The Pensions Regulator (TPR) has published a report into its involvement with the BHS pension scheme that led to a £363 million settlement with Sir Philip Green.
The regulatory intervention report (PDF, 161kb, 45 pages) covers key actions in the case including TPR’s anti-avoidance investigation into the potential use of its Financial Support Direction and Contribution Notice powers - culminating in TPR issuing Warning Notices against a number of respondents in November 2016.
The report shows how, in parallel with its investigation, TPR held extensive discussions with Sir Philip and his advisers to reach a settlement, announced in February this year.
As already announced, the settlement agreement provides funding for a new independent pension scheme to give future pensioners the option of the same starting pension as they were originally promised by BHS, and higher benefits than they would get from the Pension Protection Fund (PPF).
TPR Chief Executive Lesley Titcomb said: “We publish these reports on completion of significant cases in order to be as transparent as we can be about our regulatory work.
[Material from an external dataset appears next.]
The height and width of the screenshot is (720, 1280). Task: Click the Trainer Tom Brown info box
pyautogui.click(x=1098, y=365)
This report on BHS illustrates to employers and trustees that we will use our powers to protect savers but that we are prepared to be flexible in our approach and work with all parties to reach the right outcome.
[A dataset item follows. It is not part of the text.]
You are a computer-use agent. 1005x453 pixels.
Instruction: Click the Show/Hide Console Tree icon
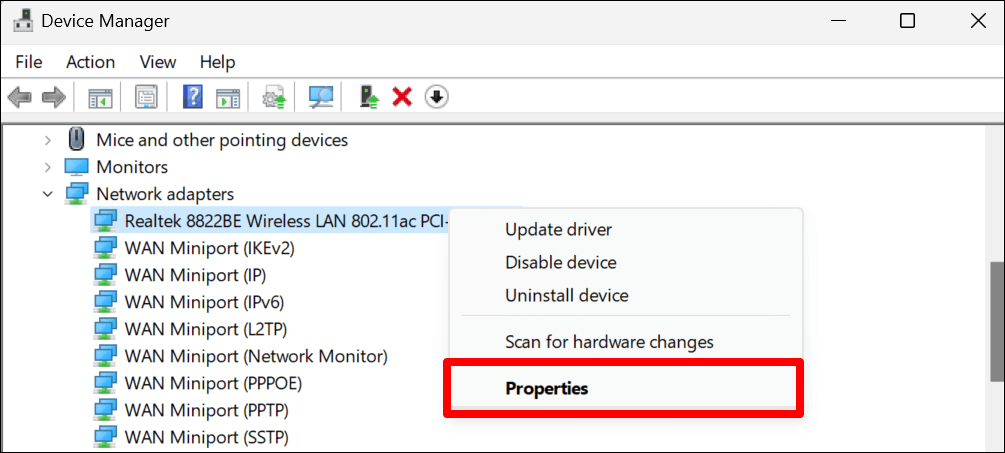coord(100,97)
“In this case, we reached a settlement with Sir Philip Green that represents a strong outcome for the members of the BHS pension schemes. It takes account of the interests of both pensioners and the PPF, and brings a welcome level of certainty to present and future pensioners.”
The report looks back to TPR’s previous interactions with the BHS pension schemes over a number of years, including previous scheme funding discussions and business restructuring proposals.
Nicola Parish, Executive Director of Frontline Regulation, said: “The report highlights the lessons we have learned from this case about how we can regulate more effectively.
“We are already acting more quickly to intervene where we consider schemes to be underfunded, or where there are indications that employers may be avoiding their responsibilities. As part of our TPR Future programme, we are reviewing our internal processes and ways of working to be more efficient, more outcome-focused and communicate clearly to schemes what we expect from them.
“In addition we are recruiting staff to increase proactive casework, ensure early engagement with schemes and progress investigations more efficiently.”
- The BHS regulatory intervention report is published under powers set out in section 89 of the Pensions Act 2004. More information can be found on TPR’s policy for using section 89 in the essential guide to how we publish information about cases (PDF, 60kb, 6 pages).
- In November 2016, Warning Notices were issued to Sir Philip Green, Taveta Investments Limited and Taveta Investments (No.2) Limited.
- On 28 February 2017, TPR reached a settlement with Sir Philip, that led TPR to stop regulatory action against Sir Philip Green, Taveta Investments Limited and Taveta Investments (No.2) Limited. For more information see this press release.
- The settlement reached was expressly on the basis of no admission of liability on the part of Sir Philip or associated Taveta companies. Due to a settlement being reached, TPR acknowledges that Sir Philip has not had the opportunity to respond formally to the allegations outlined in its Warning Notice.
- TPR has taken action separately against Dominic Chappell and Retail Acquisitions Limited. This matter is ongoing and therefore today’s report omits details and information which could prejudice this ongoing case.
- TPR is the regulator of work-based pension schemes in the UK. Our statutory objectives are: to protect members’ benefits; to reduce the risk of calls on the Pension Protection Fund (PPF); to promote, and to improve understanding of, the good administration of work-based pension schemes; to maximise employer compliance with automatic enrolment duties; and to minimise any adverse impact on the sustainable growth of an employer (in relation to the exercise of the regulator’s functions under Part 3 of the Pensions Act 2004 only).